Collection entries:

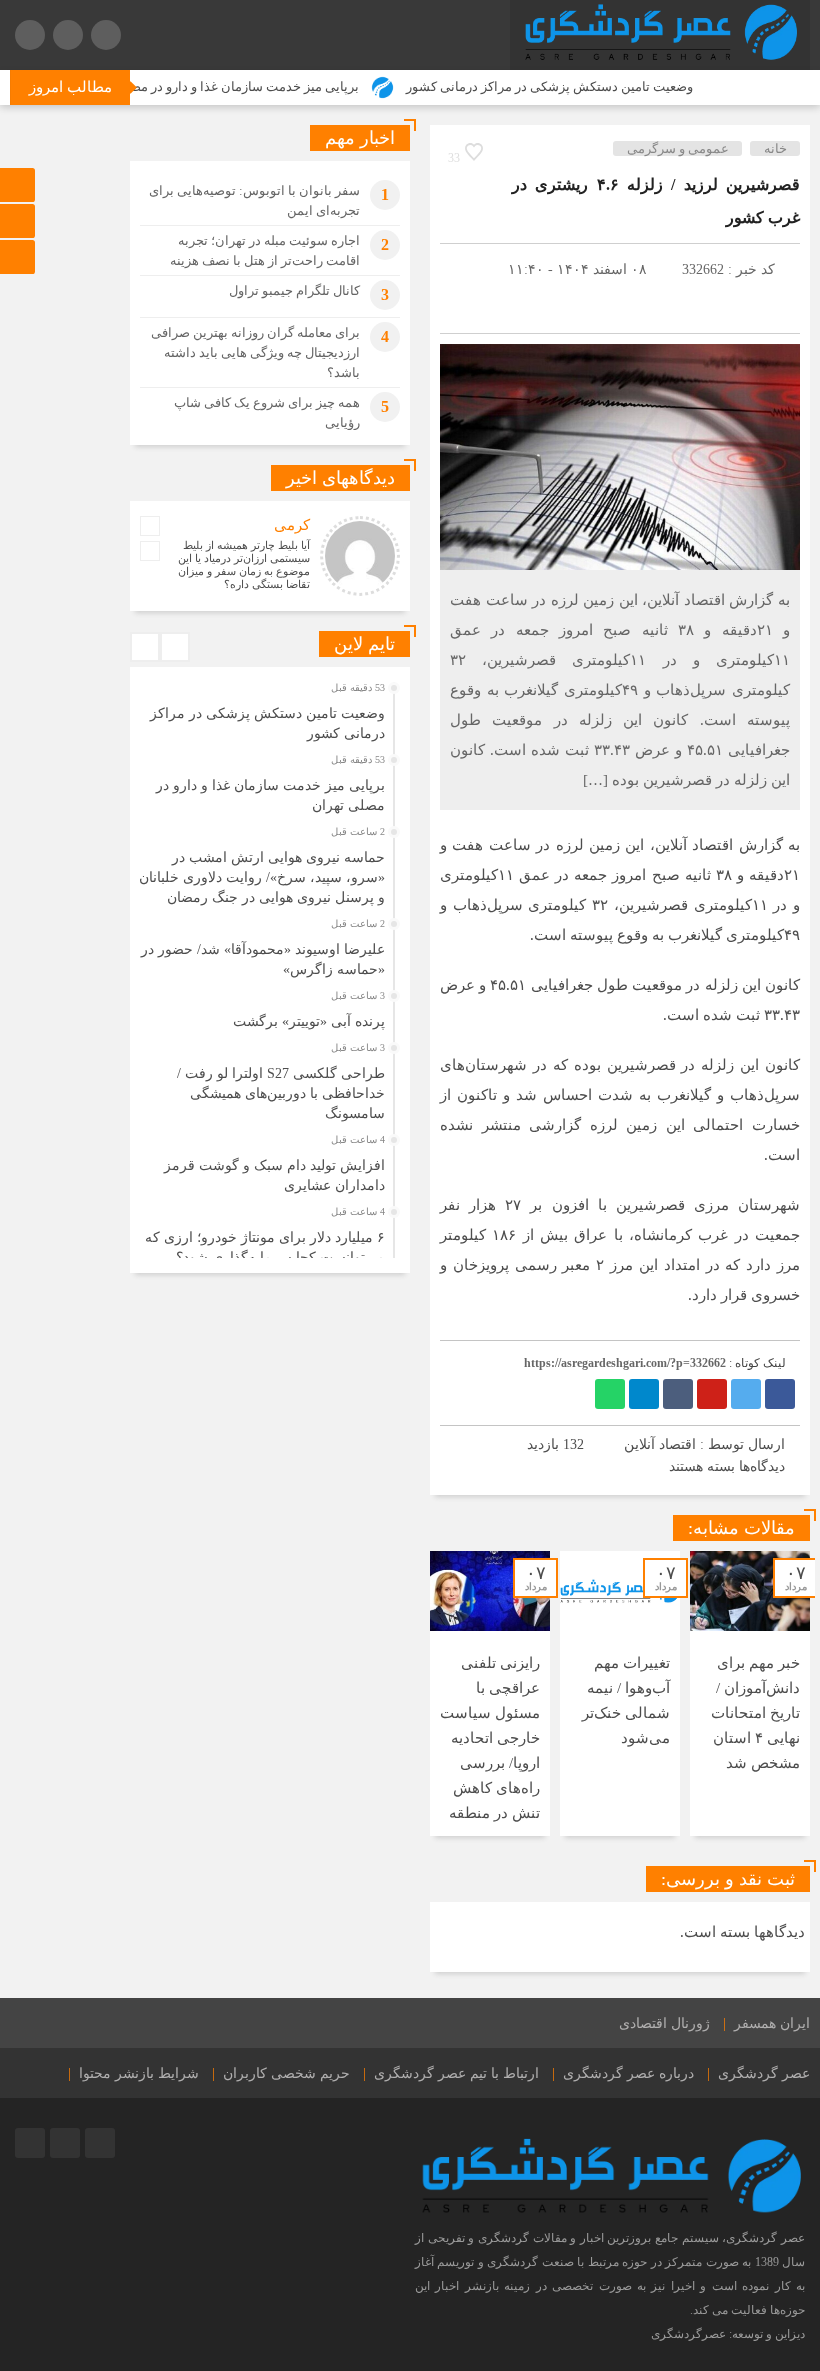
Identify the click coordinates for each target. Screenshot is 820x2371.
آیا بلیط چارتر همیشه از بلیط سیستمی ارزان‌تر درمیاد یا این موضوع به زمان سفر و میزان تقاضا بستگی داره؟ (244, 564)
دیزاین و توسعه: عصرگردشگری (728, 2334)
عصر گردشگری (764, 2073)
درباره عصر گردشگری (628, 2073)
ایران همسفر (772, 2023)
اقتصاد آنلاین (660, 1444)
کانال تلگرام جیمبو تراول (294, 290)
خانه (775, 148)
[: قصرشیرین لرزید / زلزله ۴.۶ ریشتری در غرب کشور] (465, 299)
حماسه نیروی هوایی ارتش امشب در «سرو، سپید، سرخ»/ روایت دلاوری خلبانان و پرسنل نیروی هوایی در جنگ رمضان (262, 877)
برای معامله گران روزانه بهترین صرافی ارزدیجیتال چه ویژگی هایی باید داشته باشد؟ (255, 352)
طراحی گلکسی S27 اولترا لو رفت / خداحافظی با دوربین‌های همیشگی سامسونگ (281, 1093)
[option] (750, 1693)
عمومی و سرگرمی (678, 148)
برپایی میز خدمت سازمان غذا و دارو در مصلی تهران (260, 86)
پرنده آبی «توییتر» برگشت (309, 1021)
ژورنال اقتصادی (664, 2023)
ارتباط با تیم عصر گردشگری (456, 2073)
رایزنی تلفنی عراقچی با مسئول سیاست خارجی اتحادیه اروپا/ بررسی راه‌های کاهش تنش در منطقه (490, 1738)
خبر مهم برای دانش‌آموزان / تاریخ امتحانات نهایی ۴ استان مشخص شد (755, 1713)
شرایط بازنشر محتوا (139, 2073)
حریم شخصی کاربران (286, 2073)
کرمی (292, 525)
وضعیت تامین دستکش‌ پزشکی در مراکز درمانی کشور (589, 86)
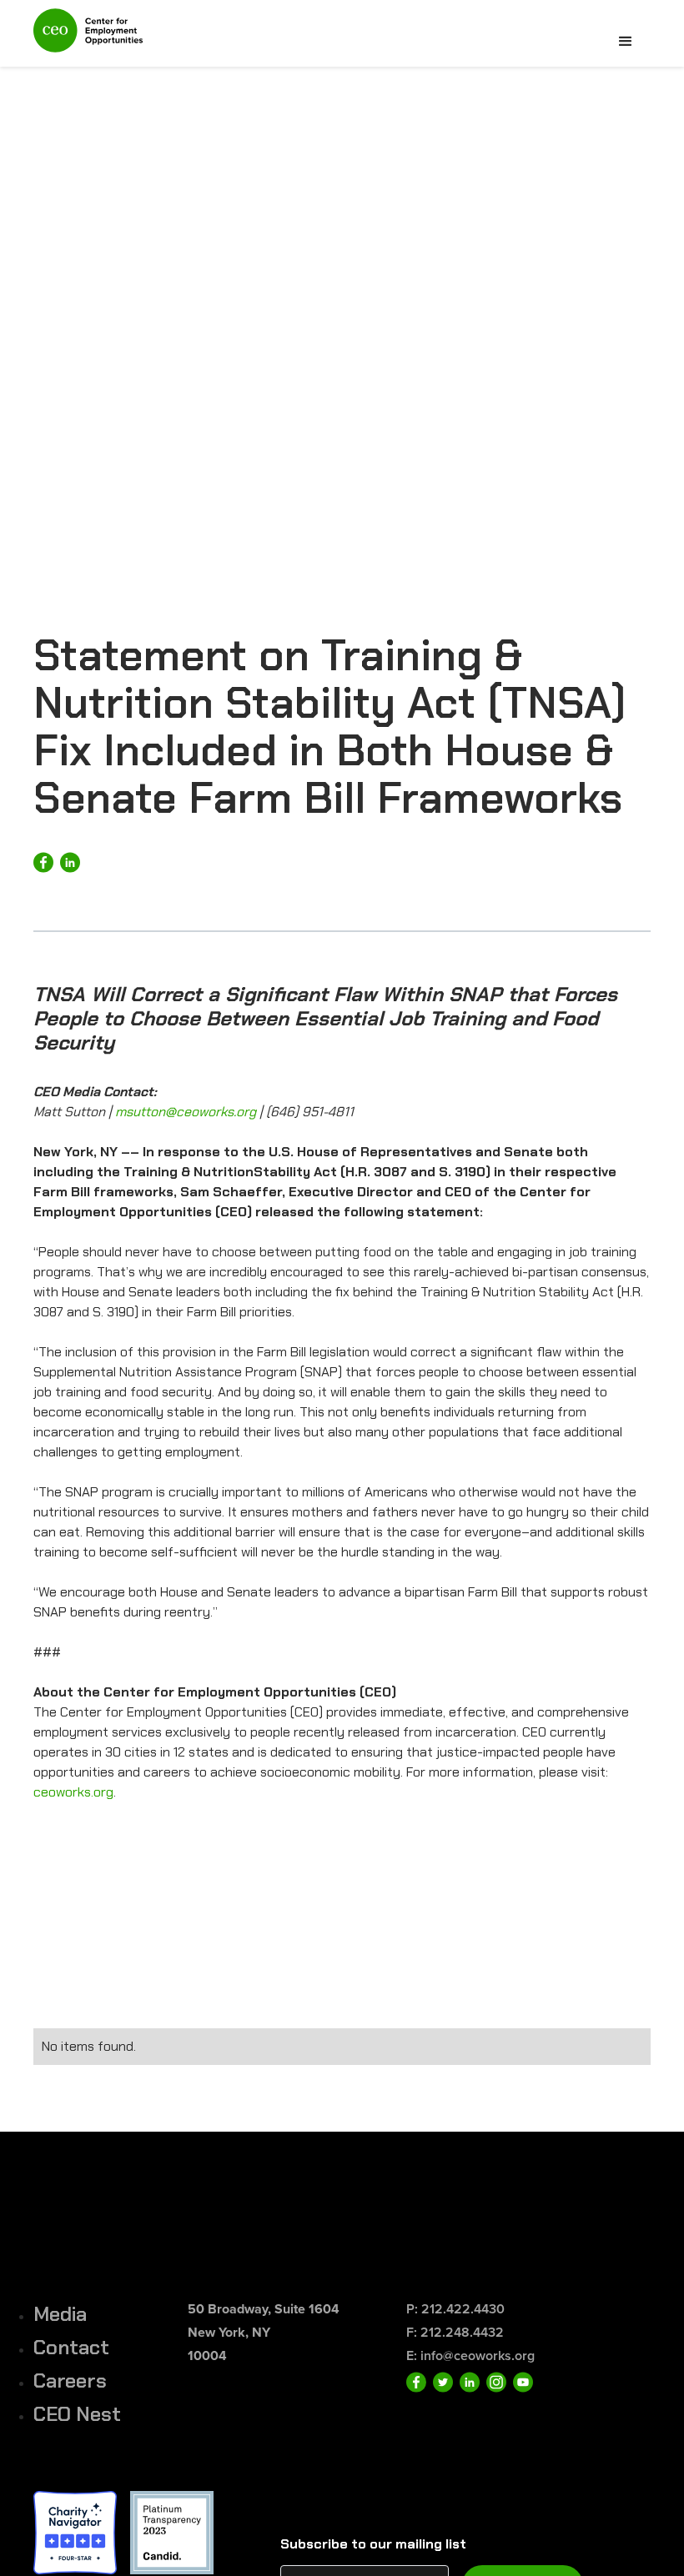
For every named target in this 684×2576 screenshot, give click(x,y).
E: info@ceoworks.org (470, 2355)
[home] (88, 37)
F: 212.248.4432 (455, 2332)
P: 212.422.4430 (455, 2308)
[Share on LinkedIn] (70, 862)
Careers (70, 2380)
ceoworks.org (73, 1792)
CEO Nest (77, 2414)
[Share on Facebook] (43, 862)
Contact (71, 2347)
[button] (626, 42)
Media (60, 2314)
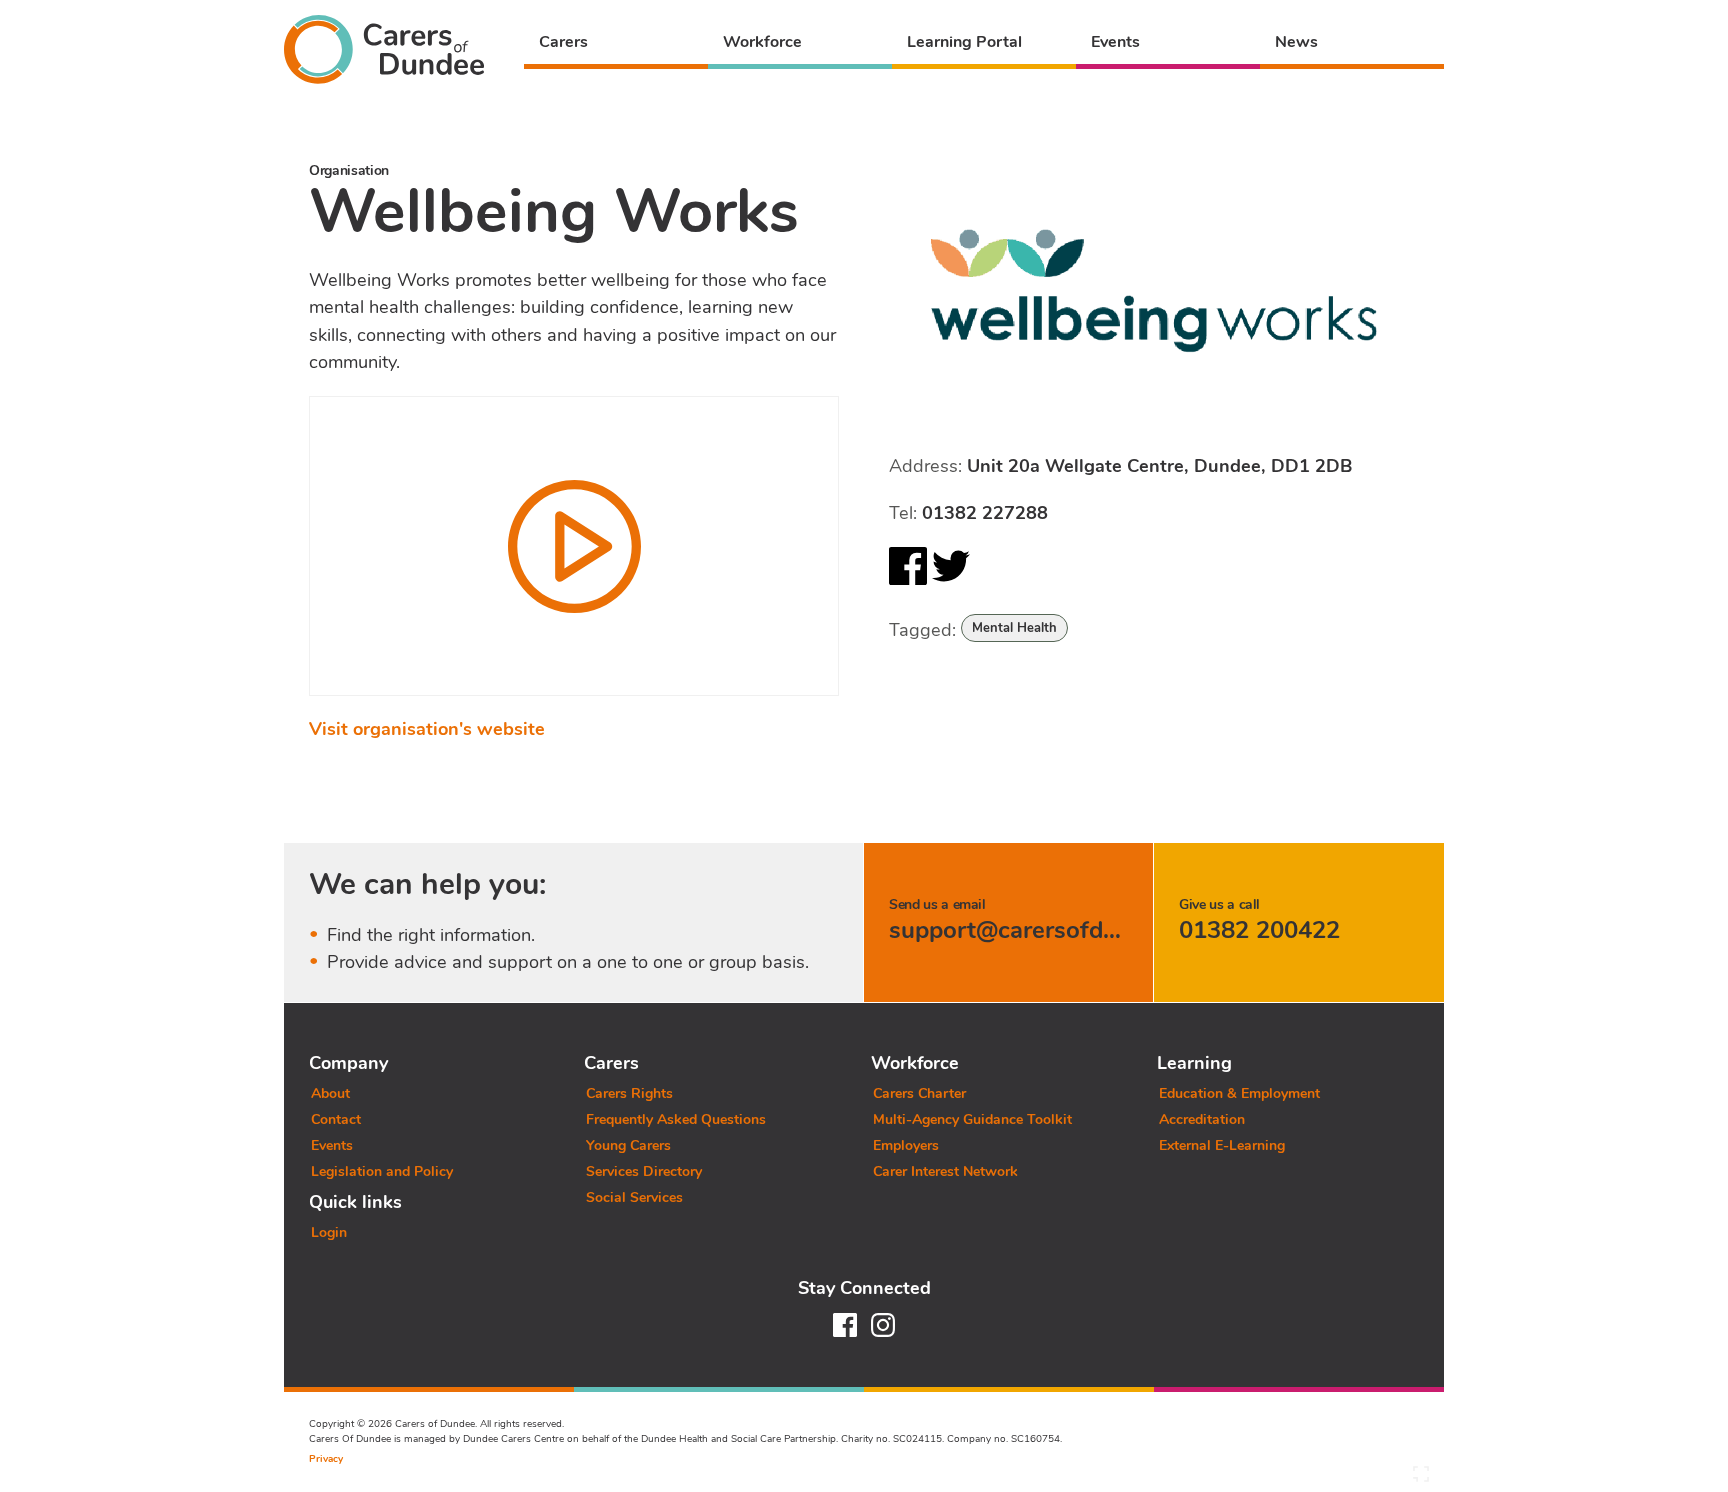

## Goal of the exercise
Every line from the one with "For every named" through the end of the records above belongs in the answer, copied exactly; no picture does.

## Task response
For every named target in this 684×2576 screenshot, give click(x,y).
E: info@ceoworks.org (470, 2355)
[home] (88, 37)
F: 212.248.4432 (455, 2332)
P: 212.422.4430 (455, 2308)
[Share on LinkedIn] (70, 862)
Careers (70, 2380)
ceoworks.org (73, 1792)
CEO Nest (77, 2414)
[Share on Facebook] (43, 862)
Contact (71, 2347)
[button] (626, 42)
Media (60, 2314)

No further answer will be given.